Dataset entries
==*==

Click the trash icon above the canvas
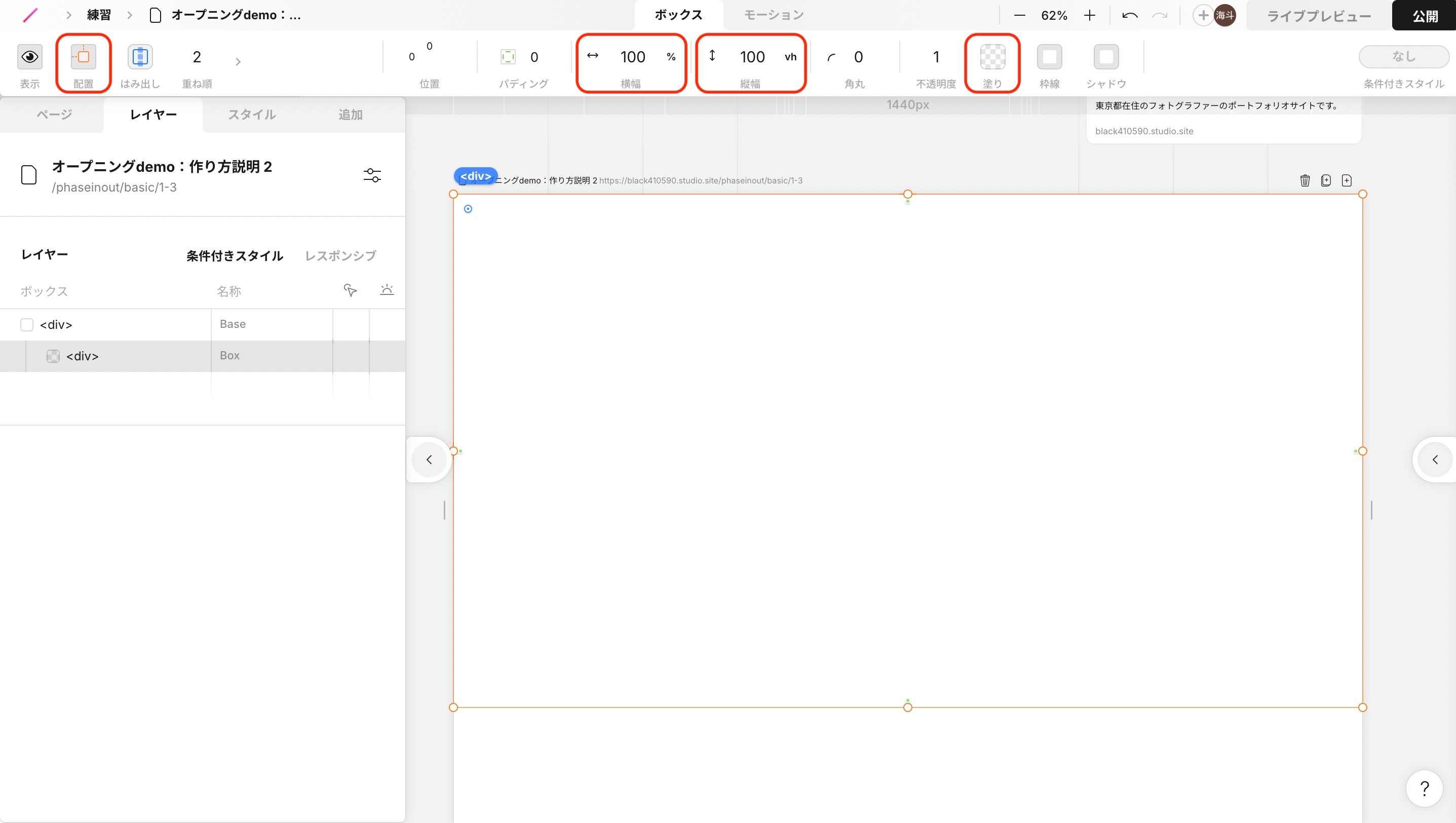The width and height of the screenshot is (1456, 823). pyautogui.click(x=1305, y=180)
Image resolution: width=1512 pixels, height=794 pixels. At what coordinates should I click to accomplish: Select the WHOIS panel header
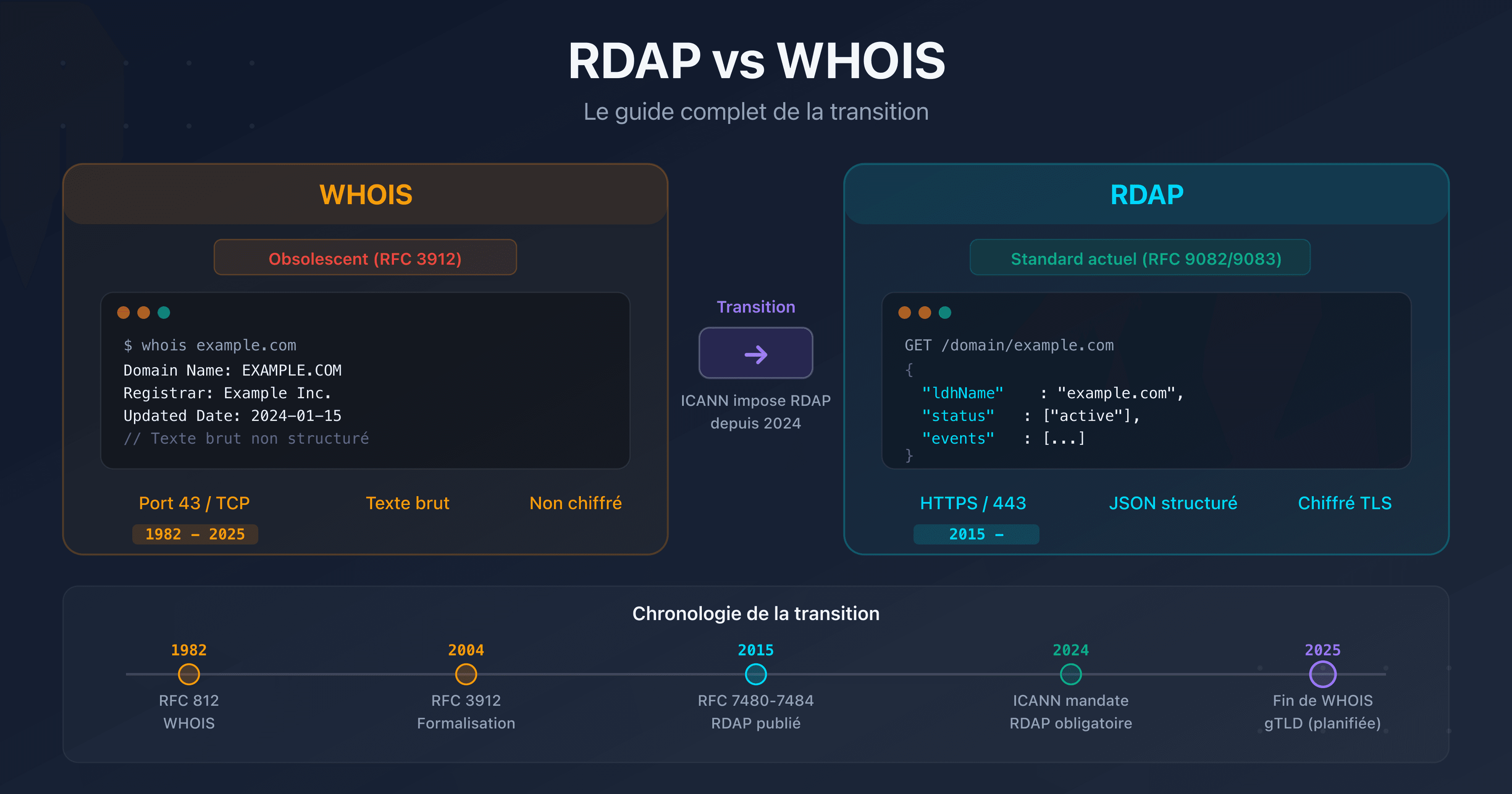(x=365, y=194)
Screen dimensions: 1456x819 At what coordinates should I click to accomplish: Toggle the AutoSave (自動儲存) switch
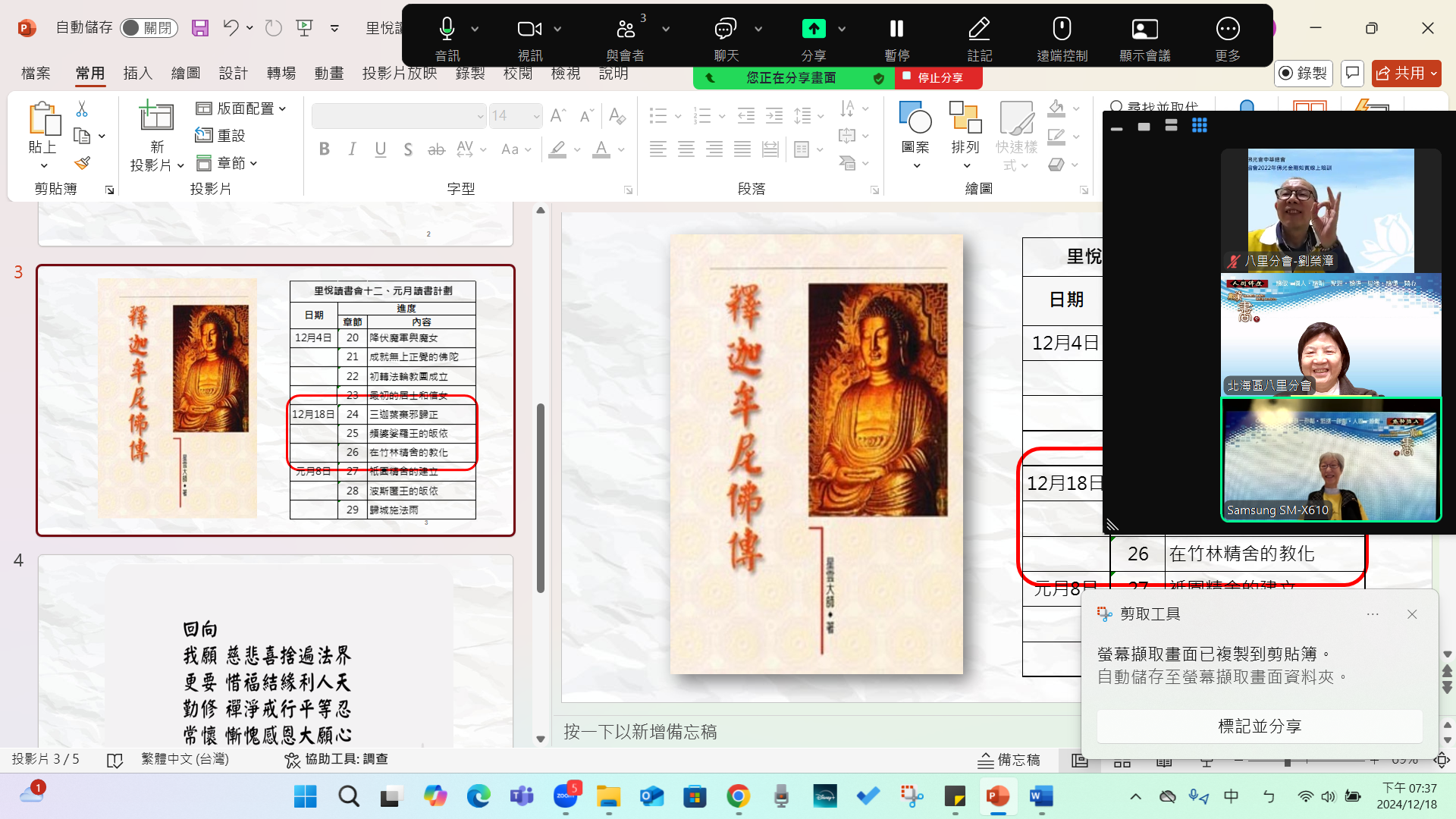[x=149, y=28]
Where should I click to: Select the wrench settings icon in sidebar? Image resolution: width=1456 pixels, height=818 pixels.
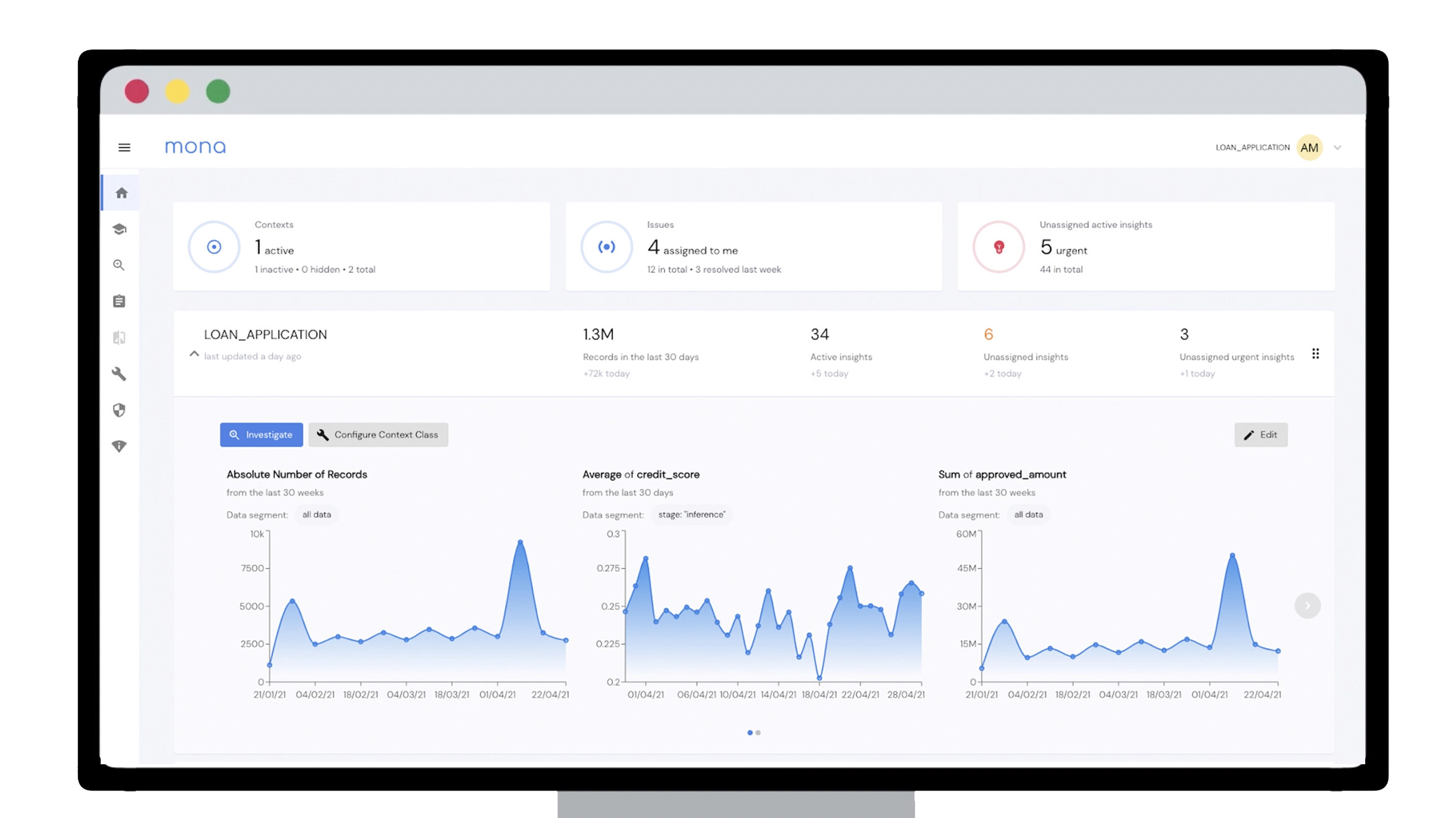pos(120,374)
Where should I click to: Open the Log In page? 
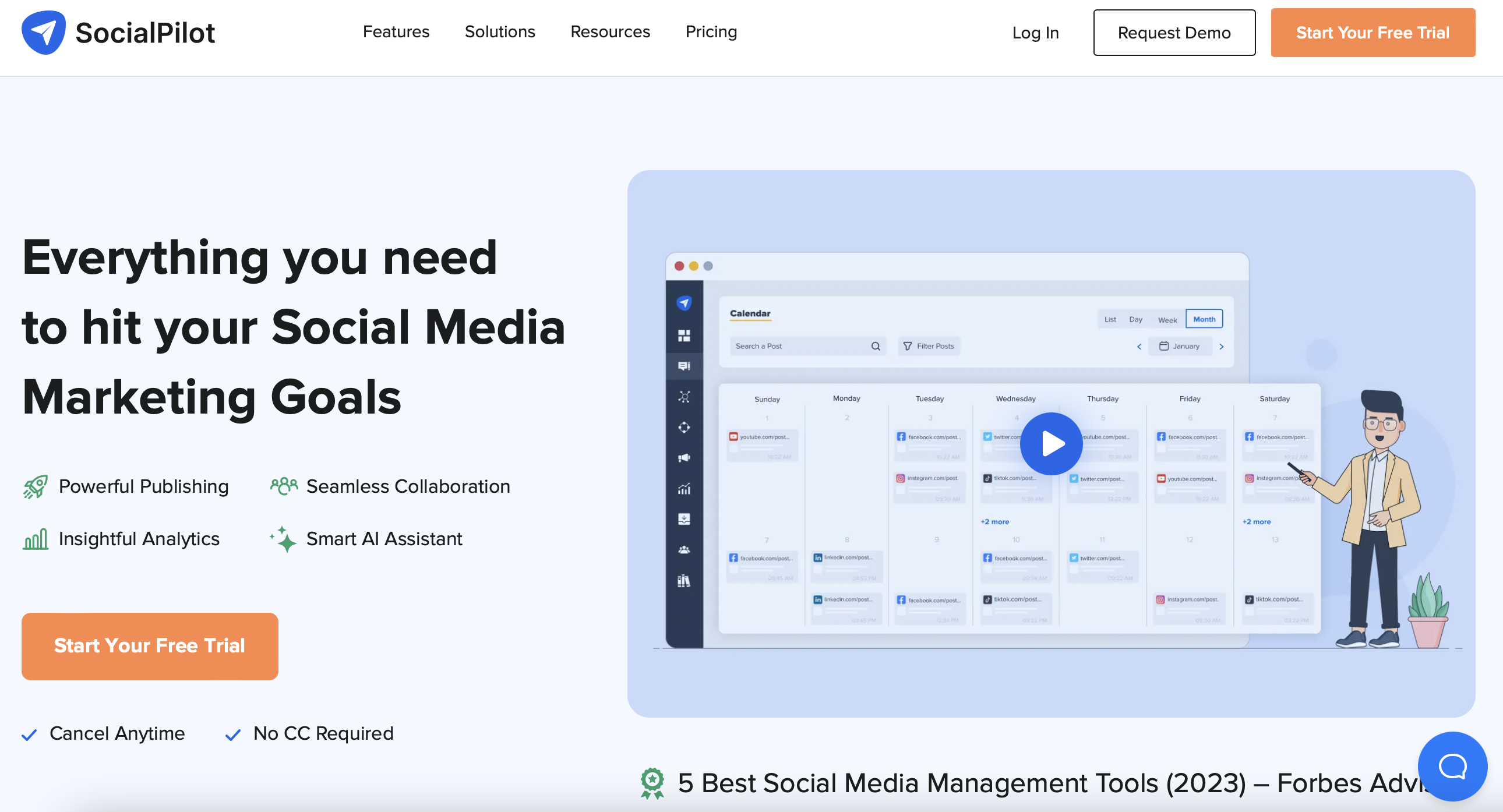(x=1035, y=33)
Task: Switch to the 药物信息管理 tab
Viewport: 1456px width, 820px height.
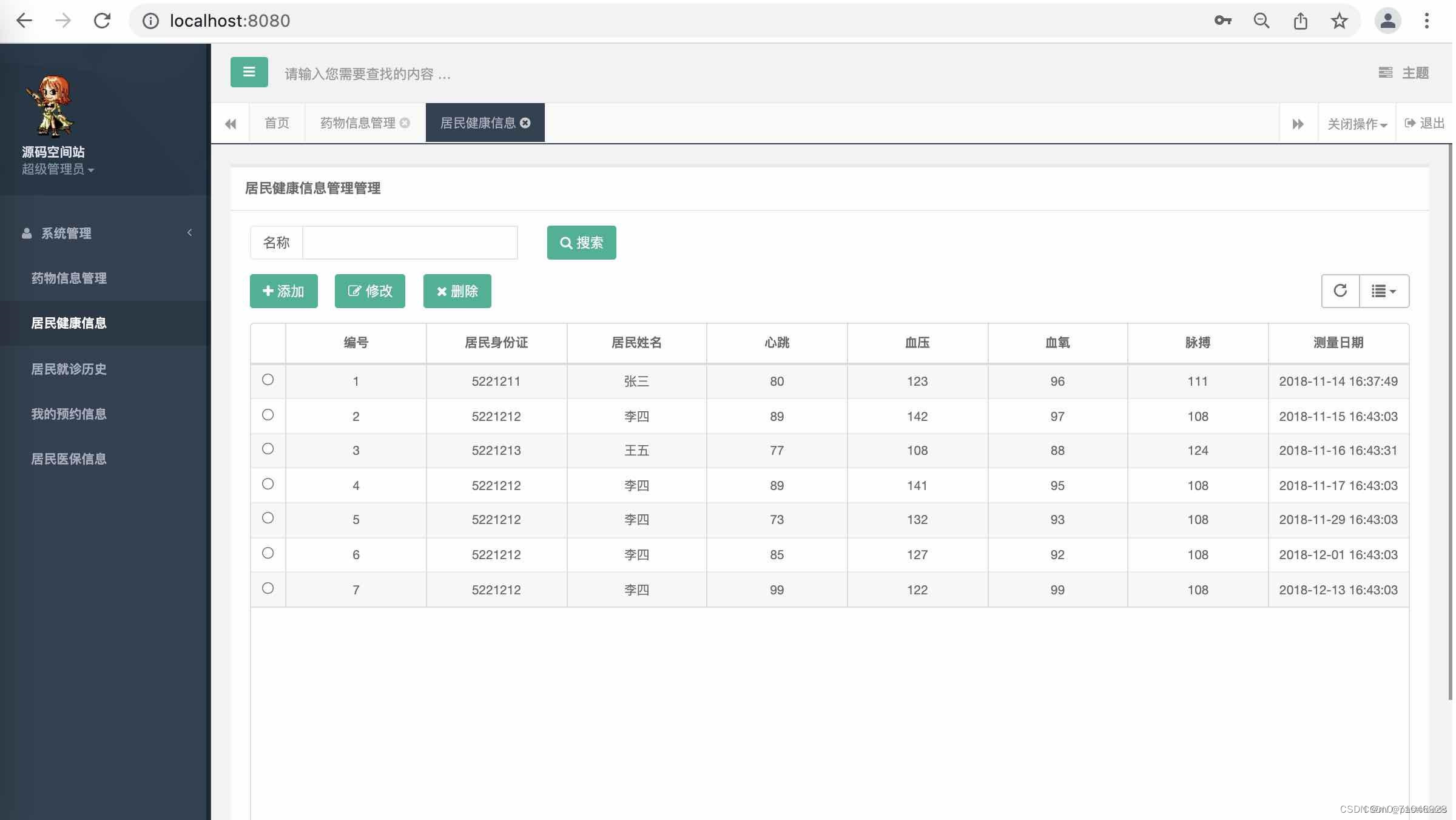Action: [356, 123]
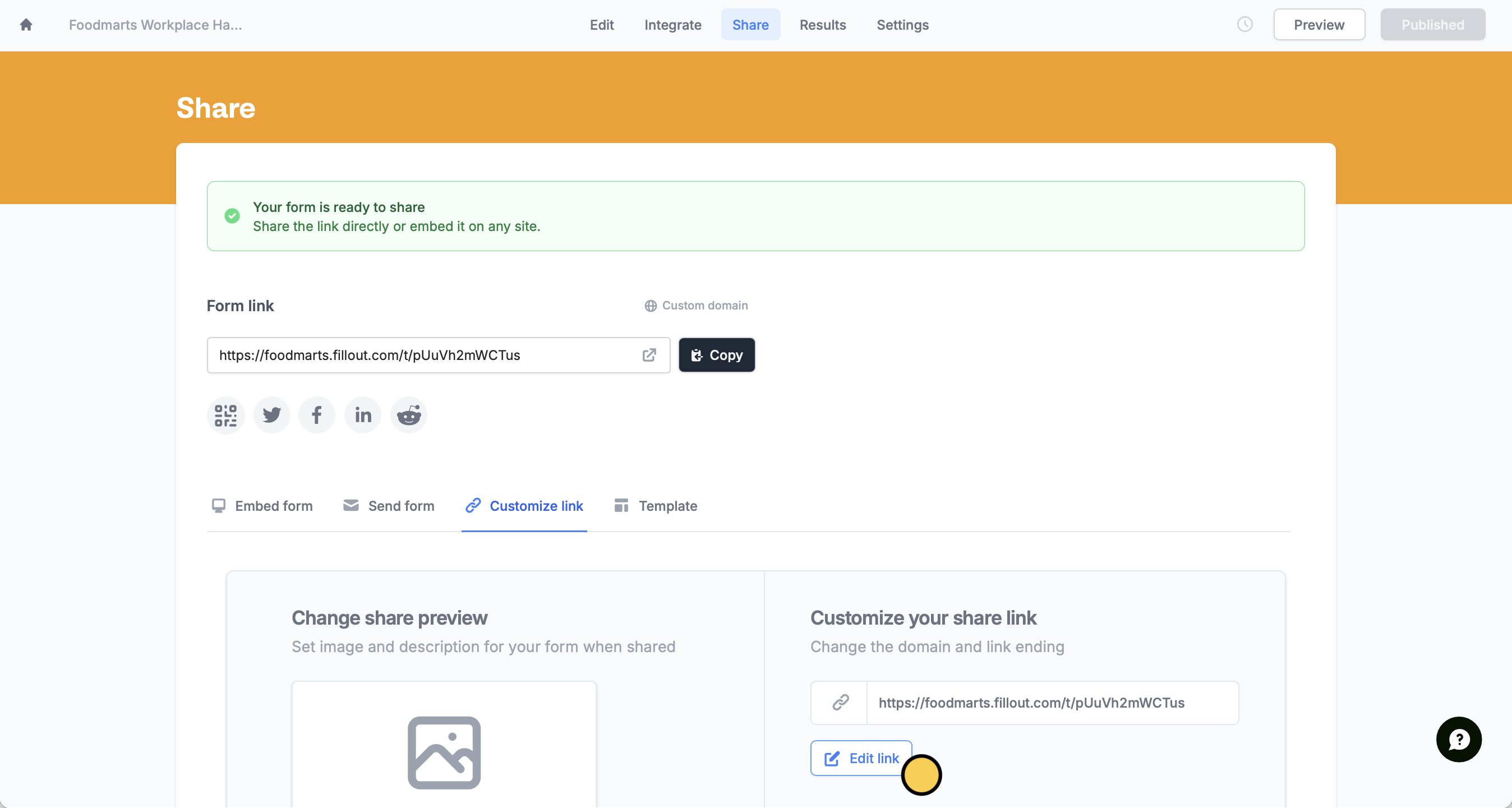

==*==

### DESCRIPTION OF THE TASK
All entries above should be printed exactly, though without their pictures.

### RESPONSE TO THIS TASK
Click the trash icon above the canvas
The width and height of the screenshot is (1456, 823). pyautogui.click(x=1305, y=180)
Image resolution: width=1512 pixels, height=794 pixels. At what coordinates should I click to accomplish: Select the WHOIS panel header
(x=365, y=194)
Screen dimensions: 1456x819 At what coordinates should I click to accomplish: Toggle the AutoSave (自動儲存) switch
[x=149, y=28]
Where should I click to: Select the wrench settings icon in sidebar? Image resolution: width=1456 pixels, height=818 pixels.
pos(120,374)
Where should I click to: Open the Log In page? 
(x=1035, y=33)
Task: Switch to the 药物信息管理 tab
Viewport: 1456px width, 820px height.
Action: [356, 123]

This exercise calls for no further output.